Originally touted as evidence of dinosaur to bird evolution, Sir Frederick
Hoyle, Chandra Wickramasigne and others suggested it was a
forgery. Some are still convinced
it is, others never were. Regardless, it is an intriguing fossil to
study.
One of the more common evolutionary beliefs today is that birds evolved
from dinosaurs. It was suggested that because Archaeopteryx had teeth
in its beak, claws on its wings, and feathers that it was an obvious "half
bird / half dinosaur".
There are several problems with that thinking: there are modern birds
which have teeth in their beaks and some that have claws on their wings -
nothing out of the ordinary there.
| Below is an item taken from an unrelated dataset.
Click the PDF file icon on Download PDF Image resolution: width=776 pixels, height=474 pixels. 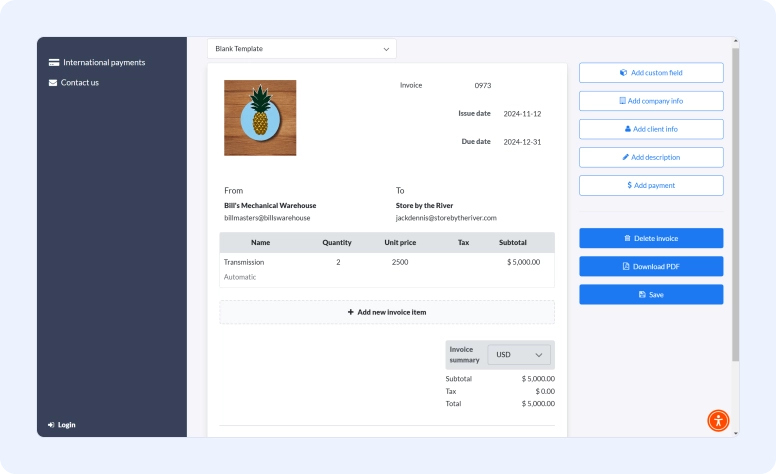pos(626,266)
Furthermore, two fossil birds which
we find today were found in rocks supposedly
older than Archaeopteryx. If birds
had evolved, they must have evolved
before
Archaeopteryx, therefore Archaeopteryx is not the dino to bird intermediate.
Archaeopteryx is nothing more than an extinct bird - but it still has much
to reveal. Notice the head is arched back as far as it can go?
This is quite common in the fossil record - it is the death throe, the final
gasp as the creature desperately tried to get air. Archaeopteryx, like
so many other animals and birds captured suddenly in the fossil record, was
apparently buried alive - it died of asphyxiation. Although the size
of a small chicken, it has been compressed to the thickness of a chicken
burger - less than 2 centimeters thick! It was obviously compressed
to this thickness before it had become petrified (fossilized), not long
after it had been buried.
This fossil bird, like so many other fossilized animals, is a mute testament
to their rapid burial during the global flood of Noah's day.